Double Disk Synergy Test (DDST)
A total of 60 non duplicate isolates of E. coli were included in the study. Out of 60 strain, 46 (76.66%) were isolated from urine, 4(6.66%) from wound, 4 (6.66%) from pus, 2 (33.33%) from semen and 4 (6.66%) from blood (Figure 1). All 60 non duplicate isolates of E. coli isolates were tested by DDST, detected 22 (36.66%) strains as ESBL producers (Figure 2), among which 15(25%) isolates from urine, 2 (3.33%) from pus, 2 (3.33%) from wound, 2 (3.33%) from blood and 1 (1.66%) from semen (Figure 3). Out of 22 ESBL positive isolates, 18 isolates produced increase zone of inhibition by both ceftazidime and ceftriaxone disc (Figure 4). While in remaining 4 isolates, 3 isolates produced increase zone of inhibition by only ceftazidime and 1 isolates by ceftriaxone disc.

Fig. 1. Distribution of sample collection.

Fig. 2. Distribution of antibiotic resistance pattern of Escherichia coli isolated from patients

Combined Disc Test (CD)
All 60 non duplicate isolates of E. coli isolates were again  tested by Combined Disc Test, detected 23(38.33%) strains as ESBL producers, among which 16 (26.66%) isolates from urine, 2 (3.33%) from pus, 2 (3.33%) from wound, 2 (3.33%) from blood and 1 (1.66%) from semen (Figure 3).

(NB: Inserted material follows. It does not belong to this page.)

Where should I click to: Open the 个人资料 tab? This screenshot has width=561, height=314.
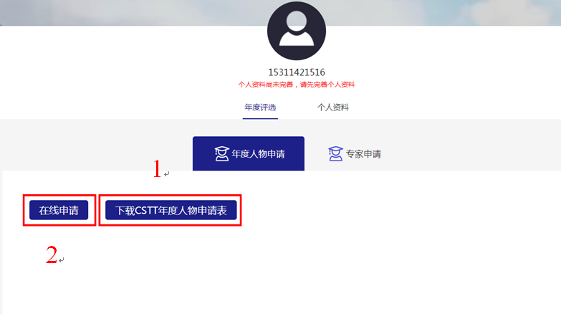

The isolates exhibited a significant zone size enhancement with the combination disk (ceftazidime -clavulanic acid) when compared to the plain antibiotic (ceftazidime) discs (Figure 5). The CD detected the same 22 strains of DDST as well as additional 1 strain as ESBLs producers. The CD test also detects inducible B- lactamase in 3rd generation cephalosporine sensitive isolates. Only one isolate is sensitive to ceftazidime but it is detected as ESBL producer.

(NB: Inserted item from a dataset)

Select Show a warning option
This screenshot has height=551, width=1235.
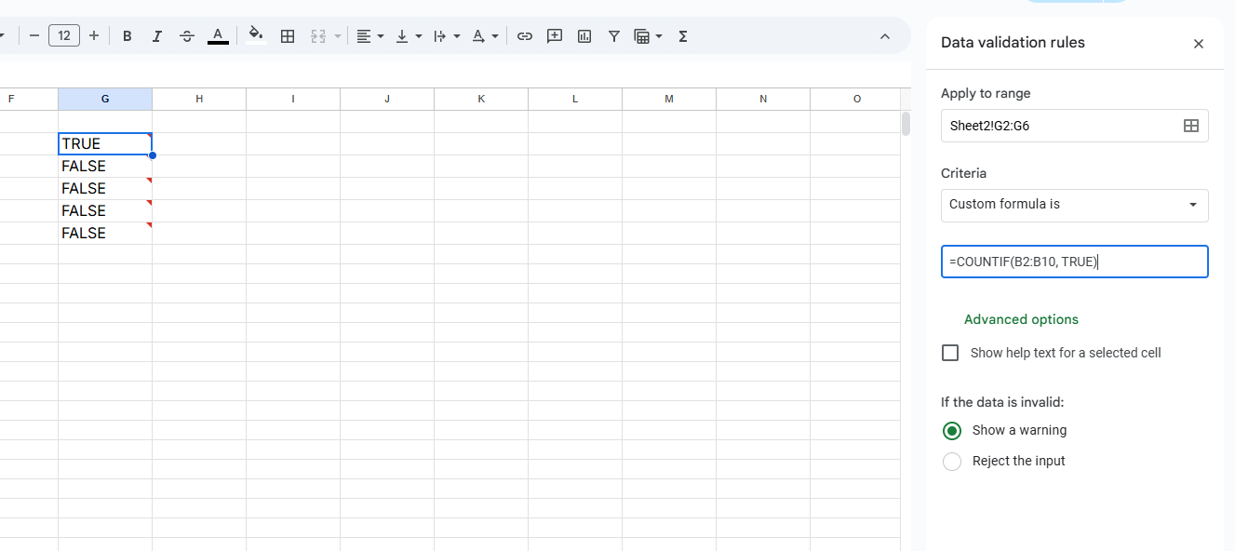pos(951,431)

Fig. 3. Extended-spectrum beta-lactamases producing isolates from various samples using phenotypic methods Double Disk Synergy Test( DDST ) and Combined Disc Test (CD ) method.

Fig. 4. Extended-spectrum ß-Lactamase (ESBL) Positive Isolates by Double Disc Synergy Test (CD)

Fig. 5. Extended-spectrum ß-Lactamase (ESBL) Positive Isolates by Combined Disc Test (CD)

Among 23(42%) metallo beta lactamase (MBLs) producing isolates, 16(30%) isolates E. coli exhibited zone of inhibition difference between combination disk (ceftazidime -clavulanic acid) and ceftazidime disc alone were 6 to 10  mm. Remaining 7 (12 %) isolates exhibited e” 10 mm difference zone. Remaining 47 E. coli isolates had a smaller difference (less than 5 mm) in zone of inhibition around the combined disk than around the ceftazidime disc alone and thus they were considered to be non ESBL producer.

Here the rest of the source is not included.